=== ABOUT THIS EXERCISE ===
Word by word and line by line, write out all of the records.

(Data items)
::::::::
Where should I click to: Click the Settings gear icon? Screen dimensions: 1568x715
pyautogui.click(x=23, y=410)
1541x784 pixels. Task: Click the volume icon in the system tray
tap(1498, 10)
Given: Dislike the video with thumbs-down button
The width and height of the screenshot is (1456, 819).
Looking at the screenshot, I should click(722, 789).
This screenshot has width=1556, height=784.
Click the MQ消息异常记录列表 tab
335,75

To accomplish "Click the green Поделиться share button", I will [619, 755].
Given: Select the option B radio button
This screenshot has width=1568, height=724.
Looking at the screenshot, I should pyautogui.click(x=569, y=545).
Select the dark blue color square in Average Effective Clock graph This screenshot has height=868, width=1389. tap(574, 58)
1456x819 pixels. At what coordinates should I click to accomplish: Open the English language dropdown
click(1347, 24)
::::::::
=== OUTPUT FOR THIS EXERCISE ===
Where should I click to: Click the Settings gear icon? Screen dimensions: 1568x715
pyautogui.click(x=23, y=410)
1541x784 pixels. Task: Click the volume icon in the system tray
tap(1498, 10)
Given: Dislike the video with thumbs-down button
The width and height of the screenshot is (1456, 819).
Looking at the screenshot, I should click(722, 789).
This screenshot has width=1556, height=784.
Click the MQ消息异常记录列表 tab
335,75

To accomplish "Click the green Поделиться share button", I will [619, 755].
Given: Select the option B radio button
This screenshot has width=1568, height=724.
Looking at the screenshot, I should pyautogui.click(x=569, y=545).
Select the dark blue color square in Average Effective Clock graph This screenshot has height=868, width=1389. tap(574, 58)
1456x819 pixels. At what coordinates should I click to accomplish: Open the English language dropdown
click(1347, 24)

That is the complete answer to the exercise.